Nothing Last Forever

The next thing to note is that VFC do not linger ad infinitum, being volatile (as its name suggests) in nature, they diffuse quickly. Short of making tea in a pressure cooker (or equivalent), there are bound to be certain aromas that will diffuse and be lost to the environment.

Having a shorter brewing time allows you to appreciate and savour the VFC before they are gone.

Different Strokes

Of the hundreds of VFCs in oolong tea, some are more intense than others, and overshadow the rest. On the other hand, some linger longer than others.

As you hold a small cup, approximately 30-40 cc, the changes in temperature is faster and hence the changes in fragrance is more readily perceptible. In fact, when the cup is empty and consumed quickly, there is a delightful lingering fragrance of the empty cup, known literally as ‘Cup Bottom’s Fragrance’ (杯底香). By the time you consume a big cup or a mug, this fragrance is long gone.

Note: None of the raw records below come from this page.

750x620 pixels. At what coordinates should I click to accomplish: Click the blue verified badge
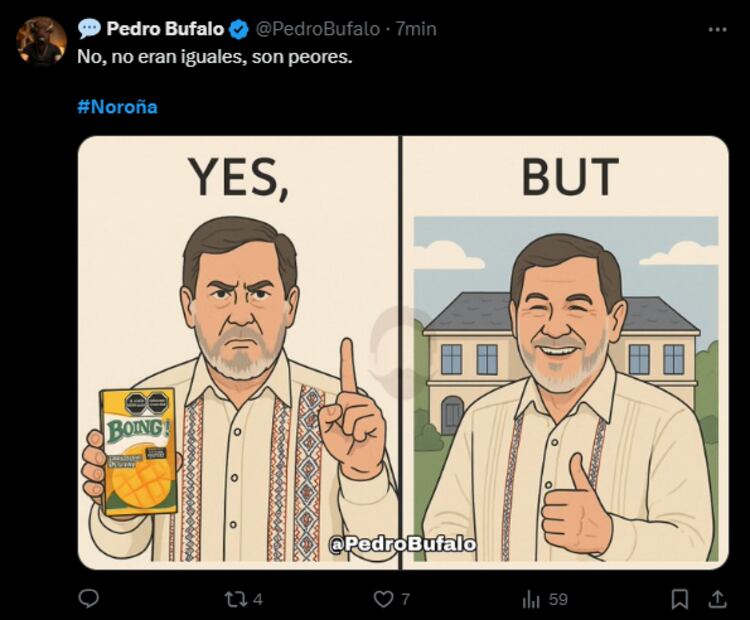240,29
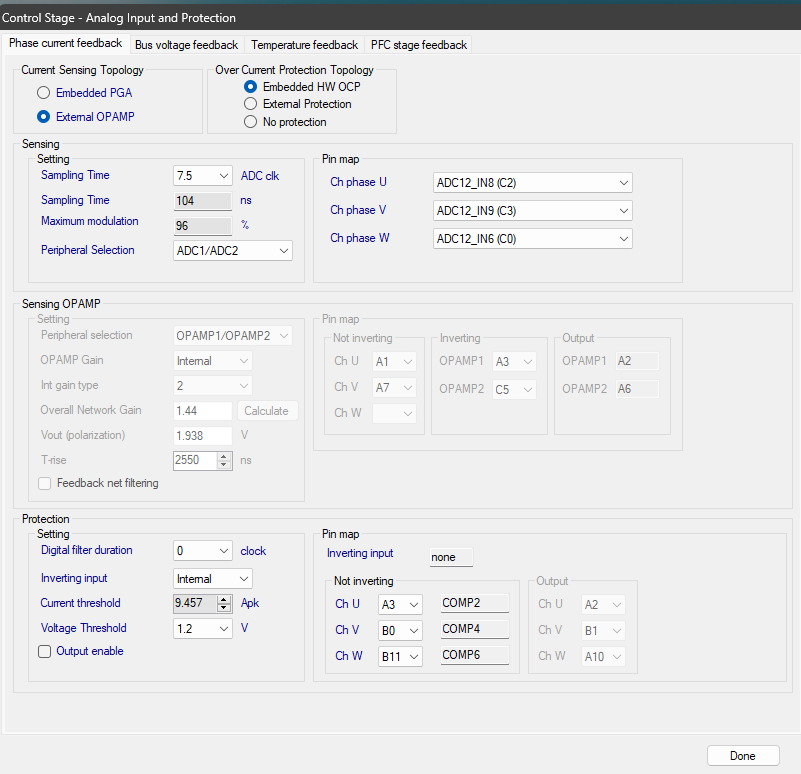Image resolution: width=801 pixels, height=774 pixels.
Task: Select No protection radio option
Action: tap(251, 122)
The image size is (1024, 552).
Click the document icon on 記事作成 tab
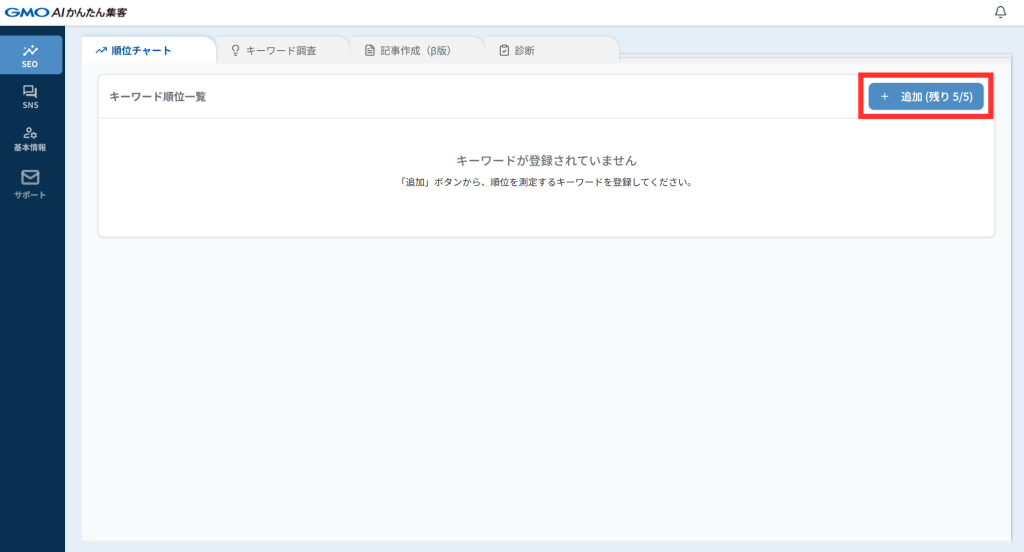click(x=370, y=50)
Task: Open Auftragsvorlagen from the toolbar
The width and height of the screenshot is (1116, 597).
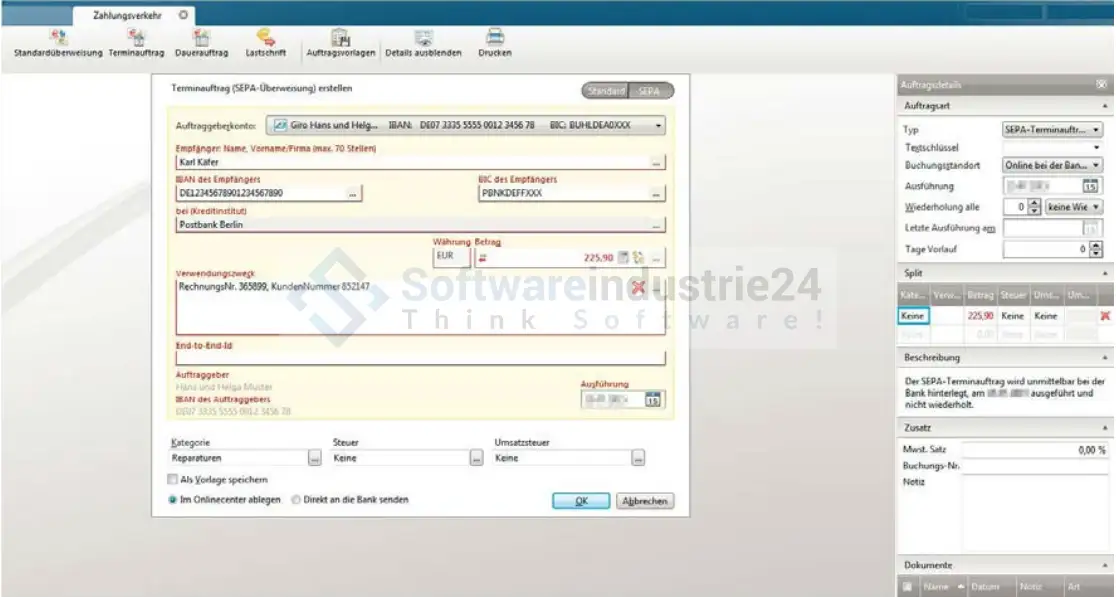Action: click(x=340, y=38)
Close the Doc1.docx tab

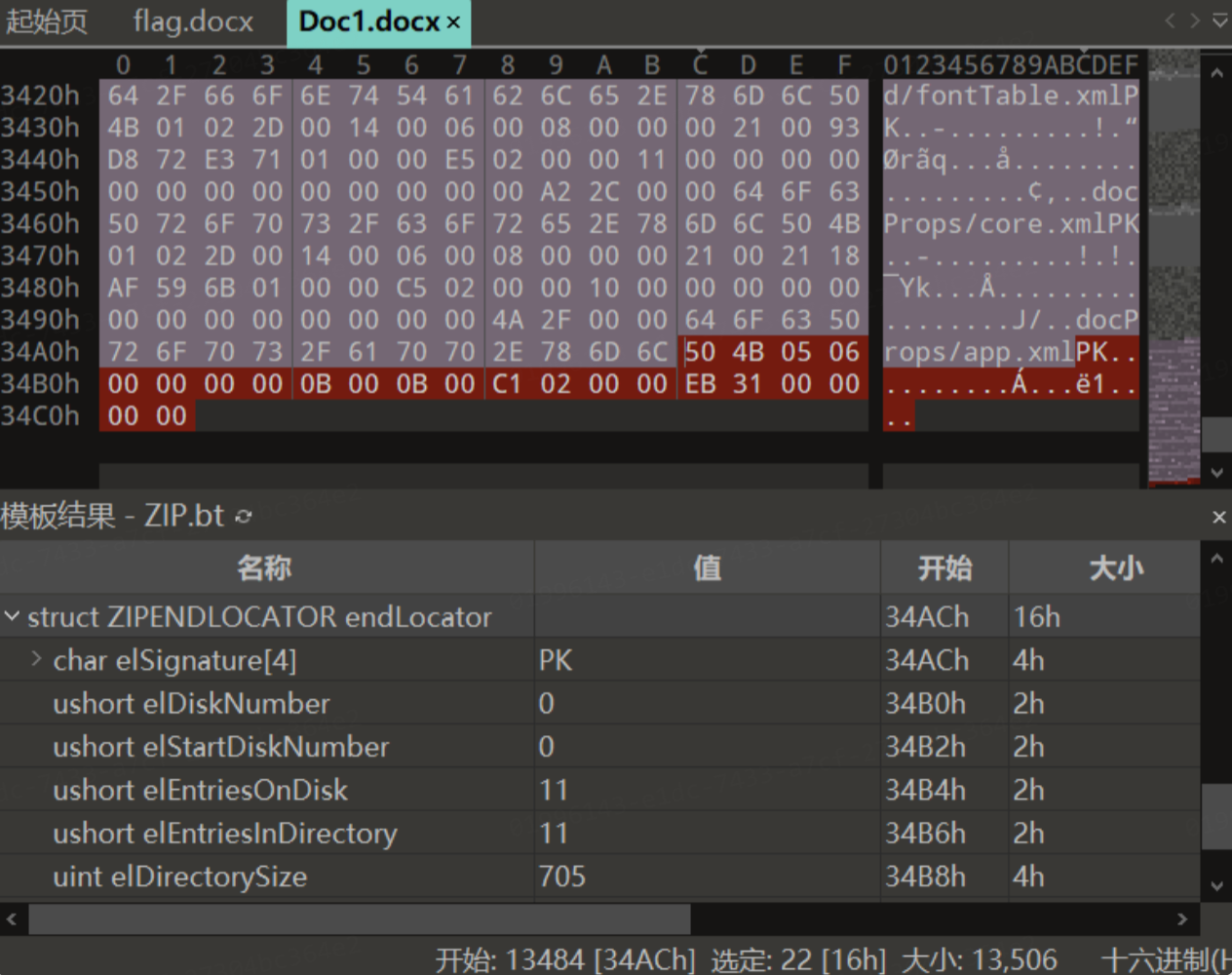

A small cup, as consumed over three sips (or so), can yield a myriad of fragrances as the temperature changes.

Don’t be bitter about it

As explained in this article (and more details in the upcoming book), different taste attributing compounds dissolve at different rates, as well as respond to different temperaments differently.

Polyphenols and caffeine, which are responsible for bitterness, dissolves slower than amino acids, which are responsible for the sweetness. In other words, while a higher temperature releases bitterness, this can be compensated for with a shorter brewing time, which is the case for Gongfucha.

Over multiple infusions, the ratio of polyphenols to amino acids changes and provides different tastes profiles and experiences.

So in essence, Gongfucha is about finding the balance of maximum aromas unleashed and preserved, with the desired taste profiles, pushing the tea to its limits- as much VFC/amino acid/tea polysaccharides, released without too high a weightage of polyphenols/caffeine/saponins.

Hence the multiple infusions of Gongfucha provide a multi-faceted experience to oolong tea, from the aroma to the taste.

What are you waiting for? Start your journey of Gongfucha now.